Wolf of the Deep
by Stephen Fox, Alfred A. Knopf.
Stephen Fox’s Wolf of the Deep is an enjoyable study of Raphael Semmes, the spectacularly successful captain of the notorious Confederate raider Alabama. Under Semmes, Alabama embarked on a 22- month, 75,000-mile voyage that wrecked Union naval interests around the globe. Semmes’ success in the war, sinking or capturing 65 ships valued at more than $4.5 million (nearly $500 million in contemporary figures), remains unparalleled to this day.

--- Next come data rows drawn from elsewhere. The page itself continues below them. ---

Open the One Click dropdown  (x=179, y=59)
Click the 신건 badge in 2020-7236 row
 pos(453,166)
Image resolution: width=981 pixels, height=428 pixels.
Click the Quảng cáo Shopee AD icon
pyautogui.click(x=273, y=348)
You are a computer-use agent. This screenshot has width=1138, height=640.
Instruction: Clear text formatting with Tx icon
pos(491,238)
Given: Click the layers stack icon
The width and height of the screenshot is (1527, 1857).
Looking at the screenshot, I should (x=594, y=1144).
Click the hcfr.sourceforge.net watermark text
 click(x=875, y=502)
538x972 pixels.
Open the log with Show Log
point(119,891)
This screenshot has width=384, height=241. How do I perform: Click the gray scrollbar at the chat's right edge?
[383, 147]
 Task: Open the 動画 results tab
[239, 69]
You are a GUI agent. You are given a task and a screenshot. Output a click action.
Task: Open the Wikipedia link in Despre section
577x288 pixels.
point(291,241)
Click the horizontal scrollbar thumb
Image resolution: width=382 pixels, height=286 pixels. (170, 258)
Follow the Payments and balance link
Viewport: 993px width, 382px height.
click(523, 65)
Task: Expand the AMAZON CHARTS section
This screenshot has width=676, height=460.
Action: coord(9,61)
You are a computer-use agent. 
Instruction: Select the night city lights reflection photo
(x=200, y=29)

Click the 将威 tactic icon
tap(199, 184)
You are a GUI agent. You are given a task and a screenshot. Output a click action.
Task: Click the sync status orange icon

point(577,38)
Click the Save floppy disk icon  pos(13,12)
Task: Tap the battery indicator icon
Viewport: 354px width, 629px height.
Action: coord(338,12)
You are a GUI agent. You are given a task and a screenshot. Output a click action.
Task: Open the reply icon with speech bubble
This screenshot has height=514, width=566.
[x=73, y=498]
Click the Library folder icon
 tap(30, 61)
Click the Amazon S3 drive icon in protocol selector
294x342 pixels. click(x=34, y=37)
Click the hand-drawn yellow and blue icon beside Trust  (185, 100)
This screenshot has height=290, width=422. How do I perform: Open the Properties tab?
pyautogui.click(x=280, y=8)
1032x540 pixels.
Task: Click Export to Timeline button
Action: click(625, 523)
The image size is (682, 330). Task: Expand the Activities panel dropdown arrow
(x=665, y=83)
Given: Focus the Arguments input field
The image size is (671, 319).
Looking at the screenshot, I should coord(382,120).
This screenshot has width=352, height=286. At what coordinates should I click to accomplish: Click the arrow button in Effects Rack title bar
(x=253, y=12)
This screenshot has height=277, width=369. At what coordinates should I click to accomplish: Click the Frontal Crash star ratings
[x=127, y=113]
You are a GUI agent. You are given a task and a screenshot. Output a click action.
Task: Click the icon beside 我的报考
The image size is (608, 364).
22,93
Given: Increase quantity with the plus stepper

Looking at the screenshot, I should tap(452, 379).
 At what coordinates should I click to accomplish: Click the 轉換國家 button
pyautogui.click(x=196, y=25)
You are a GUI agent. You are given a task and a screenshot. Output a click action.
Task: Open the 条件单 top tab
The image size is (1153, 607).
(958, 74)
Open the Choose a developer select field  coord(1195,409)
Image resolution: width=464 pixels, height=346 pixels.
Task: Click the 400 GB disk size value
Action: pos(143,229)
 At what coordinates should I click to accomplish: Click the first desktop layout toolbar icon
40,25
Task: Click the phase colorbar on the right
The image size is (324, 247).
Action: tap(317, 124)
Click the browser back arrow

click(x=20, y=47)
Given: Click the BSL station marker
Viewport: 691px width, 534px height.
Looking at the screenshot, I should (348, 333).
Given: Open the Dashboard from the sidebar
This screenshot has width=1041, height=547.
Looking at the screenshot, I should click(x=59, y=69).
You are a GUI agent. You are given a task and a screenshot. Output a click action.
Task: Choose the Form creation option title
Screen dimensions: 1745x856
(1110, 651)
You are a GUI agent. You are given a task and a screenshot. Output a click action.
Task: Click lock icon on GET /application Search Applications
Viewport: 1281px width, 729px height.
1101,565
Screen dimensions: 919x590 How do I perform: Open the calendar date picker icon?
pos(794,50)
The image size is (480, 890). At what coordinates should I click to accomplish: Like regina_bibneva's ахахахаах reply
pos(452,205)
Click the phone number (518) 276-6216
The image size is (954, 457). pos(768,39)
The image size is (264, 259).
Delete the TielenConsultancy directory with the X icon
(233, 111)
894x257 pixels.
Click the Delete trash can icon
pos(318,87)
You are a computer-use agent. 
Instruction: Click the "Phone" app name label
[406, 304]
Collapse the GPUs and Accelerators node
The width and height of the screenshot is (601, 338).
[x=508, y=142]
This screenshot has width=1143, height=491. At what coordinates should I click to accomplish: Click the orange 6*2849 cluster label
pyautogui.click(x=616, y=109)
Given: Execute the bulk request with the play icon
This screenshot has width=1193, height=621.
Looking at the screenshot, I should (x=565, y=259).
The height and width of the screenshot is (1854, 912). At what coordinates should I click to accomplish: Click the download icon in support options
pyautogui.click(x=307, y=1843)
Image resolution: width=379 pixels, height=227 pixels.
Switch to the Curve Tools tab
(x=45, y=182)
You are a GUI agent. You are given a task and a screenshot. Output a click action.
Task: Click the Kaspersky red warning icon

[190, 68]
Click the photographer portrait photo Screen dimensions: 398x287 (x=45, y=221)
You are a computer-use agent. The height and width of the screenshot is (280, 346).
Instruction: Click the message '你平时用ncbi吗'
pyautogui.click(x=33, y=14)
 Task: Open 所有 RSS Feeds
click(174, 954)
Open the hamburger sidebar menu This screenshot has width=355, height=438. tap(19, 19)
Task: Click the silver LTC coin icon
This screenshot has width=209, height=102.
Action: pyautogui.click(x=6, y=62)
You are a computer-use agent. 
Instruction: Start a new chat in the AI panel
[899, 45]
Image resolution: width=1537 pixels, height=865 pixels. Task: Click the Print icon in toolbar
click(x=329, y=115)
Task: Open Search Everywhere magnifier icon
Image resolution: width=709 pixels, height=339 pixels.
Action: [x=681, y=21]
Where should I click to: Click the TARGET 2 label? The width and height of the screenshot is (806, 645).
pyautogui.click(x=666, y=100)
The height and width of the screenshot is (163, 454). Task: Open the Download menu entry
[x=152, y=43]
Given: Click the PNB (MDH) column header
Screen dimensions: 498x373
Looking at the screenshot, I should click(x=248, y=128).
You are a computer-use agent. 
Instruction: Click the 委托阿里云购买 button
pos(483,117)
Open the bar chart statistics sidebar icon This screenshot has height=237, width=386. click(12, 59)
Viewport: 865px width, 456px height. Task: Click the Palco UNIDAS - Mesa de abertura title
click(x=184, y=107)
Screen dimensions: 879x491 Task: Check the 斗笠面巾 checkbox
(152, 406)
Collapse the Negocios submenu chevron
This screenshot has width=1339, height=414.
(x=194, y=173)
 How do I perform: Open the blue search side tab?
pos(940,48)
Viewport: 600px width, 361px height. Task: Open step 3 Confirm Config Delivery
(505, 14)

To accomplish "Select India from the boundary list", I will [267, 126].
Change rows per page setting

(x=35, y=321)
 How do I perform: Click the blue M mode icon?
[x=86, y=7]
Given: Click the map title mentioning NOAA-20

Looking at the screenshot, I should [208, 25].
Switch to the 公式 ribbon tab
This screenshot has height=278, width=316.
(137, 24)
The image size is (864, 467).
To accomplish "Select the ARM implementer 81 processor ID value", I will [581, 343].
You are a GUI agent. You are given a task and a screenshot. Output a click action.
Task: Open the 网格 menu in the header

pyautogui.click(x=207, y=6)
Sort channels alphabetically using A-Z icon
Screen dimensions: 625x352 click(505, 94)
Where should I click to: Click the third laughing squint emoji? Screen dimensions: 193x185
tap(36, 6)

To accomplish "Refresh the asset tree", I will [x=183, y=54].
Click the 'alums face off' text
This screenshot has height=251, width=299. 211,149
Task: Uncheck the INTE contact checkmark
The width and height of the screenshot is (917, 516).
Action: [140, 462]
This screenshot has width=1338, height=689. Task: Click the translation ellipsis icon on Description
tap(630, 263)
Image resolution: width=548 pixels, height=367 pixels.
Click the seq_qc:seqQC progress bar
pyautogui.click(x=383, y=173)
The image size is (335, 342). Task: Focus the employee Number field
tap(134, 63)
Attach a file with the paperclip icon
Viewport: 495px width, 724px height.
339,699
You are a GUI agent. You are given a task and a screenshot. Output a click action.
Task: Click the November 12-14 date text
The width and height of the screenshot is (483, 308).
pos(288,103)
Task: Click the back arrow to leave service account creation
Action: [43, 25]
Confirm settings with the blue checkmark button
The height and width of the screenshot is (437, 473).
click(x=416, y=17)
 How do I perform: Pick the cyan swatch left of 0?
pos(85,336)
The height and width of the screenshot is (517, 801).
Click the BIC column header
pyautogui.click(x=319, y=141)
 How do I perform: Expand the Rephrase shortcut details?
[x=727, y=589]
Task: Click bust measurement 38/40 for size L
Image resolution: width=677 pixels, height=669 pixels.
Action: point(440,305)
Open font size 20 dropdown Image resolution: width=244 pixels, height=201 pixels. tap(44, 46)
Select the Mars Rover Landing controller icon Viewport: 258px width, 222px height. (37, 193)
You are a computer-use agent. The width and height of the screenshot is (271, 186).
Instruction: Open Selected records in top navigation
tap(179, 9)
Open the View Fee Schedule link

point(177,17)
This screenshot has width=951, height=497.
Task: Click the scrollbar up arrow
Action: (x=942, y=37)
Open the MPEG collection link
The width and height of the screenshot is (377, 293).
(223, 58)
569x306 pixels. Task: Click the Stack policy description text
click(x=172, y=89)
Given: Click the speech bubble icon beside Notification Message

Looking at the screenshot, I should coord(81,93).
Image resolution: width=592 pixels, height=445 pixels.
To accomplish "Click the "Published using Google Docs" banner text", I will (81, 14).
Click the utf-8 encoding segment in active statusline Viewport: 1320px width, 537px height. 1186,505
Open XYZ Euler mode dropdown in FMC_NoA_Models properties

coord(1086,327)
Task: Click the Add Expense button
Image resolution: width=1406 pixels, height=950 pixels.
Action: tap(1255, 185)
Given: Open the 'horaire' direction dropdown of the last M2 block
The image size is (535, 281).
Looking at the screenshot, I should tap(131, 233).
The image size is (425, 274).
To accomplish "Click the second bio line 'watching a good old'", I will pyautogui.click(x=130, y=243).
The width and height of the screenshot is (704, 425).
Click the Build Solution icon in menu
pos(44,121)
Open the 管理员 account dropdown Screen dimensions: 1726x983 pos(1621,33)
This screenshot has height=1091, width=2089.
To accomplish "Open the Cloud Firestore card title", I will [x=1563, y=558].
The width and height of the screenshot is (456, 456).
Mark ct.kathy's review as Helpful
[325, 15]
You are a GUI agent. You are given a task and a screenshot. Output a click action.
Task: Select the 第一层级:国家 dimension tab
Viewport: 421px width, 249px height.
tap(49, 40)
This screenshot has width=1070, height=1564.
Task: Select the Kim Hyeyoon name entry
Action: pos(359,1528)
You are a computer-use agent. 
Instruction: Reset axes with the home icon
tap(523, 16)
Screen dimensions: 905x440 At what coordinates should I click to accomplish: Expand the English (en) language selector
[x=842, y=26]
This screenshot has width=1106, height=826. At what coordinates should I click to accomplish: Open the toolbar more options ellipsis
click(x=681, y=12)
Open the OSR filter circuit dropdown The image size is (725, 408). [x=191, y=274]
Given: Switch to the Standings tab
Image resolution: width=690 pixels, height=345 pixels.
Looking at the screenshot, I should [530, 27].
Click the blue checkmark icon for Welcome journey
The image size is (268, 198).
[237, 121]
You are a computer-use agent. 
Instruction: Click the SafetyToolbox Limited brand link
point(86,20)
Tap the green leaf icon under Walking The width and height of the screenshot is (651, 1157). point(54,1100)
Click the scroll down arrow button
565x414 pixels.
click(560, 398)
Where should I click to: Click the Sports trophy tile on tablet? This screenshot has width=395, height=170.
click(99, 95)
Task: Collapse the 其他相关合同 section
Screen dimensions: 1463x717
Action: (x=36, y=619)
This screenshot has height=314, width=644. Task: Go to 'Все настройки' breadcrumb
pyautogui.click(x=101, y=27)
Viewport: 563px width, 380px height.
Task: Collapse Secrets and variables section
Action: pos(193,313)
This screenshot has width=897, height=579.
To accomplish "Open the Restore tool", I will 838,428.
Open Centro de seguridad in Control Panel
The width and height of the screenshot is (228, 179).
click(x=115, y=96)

Fox provides an intensely personal look at the psychological and intrinsic forces that drove Semmes, a man well known for his solitary habits. The account of the Semmes family history reads much like a Hollywood screenplay. In nearly every aspect, his family was atypical of Southern culture. Not only were the Semmeses devoutly Roman Catholic, his wife and in-laws remained staunch Unionists and, in fact, lived in Boston throughout much of Alabama’s “cruise.” His daughter Electra, however, became an outspoken propagandist of the Confederate cause, and both his sons served in the Southern military.
Fox deftly outlines Raphael Semmes’ transformation from a relatively un – known and seemingly passive officer in the antebellum U.S. Navy to a fighting legend whose tactics are studied by naval historians around the world even today. Wolf of the Deep is a well-researched and insightful portrait of one of the greatest figures in American naval history.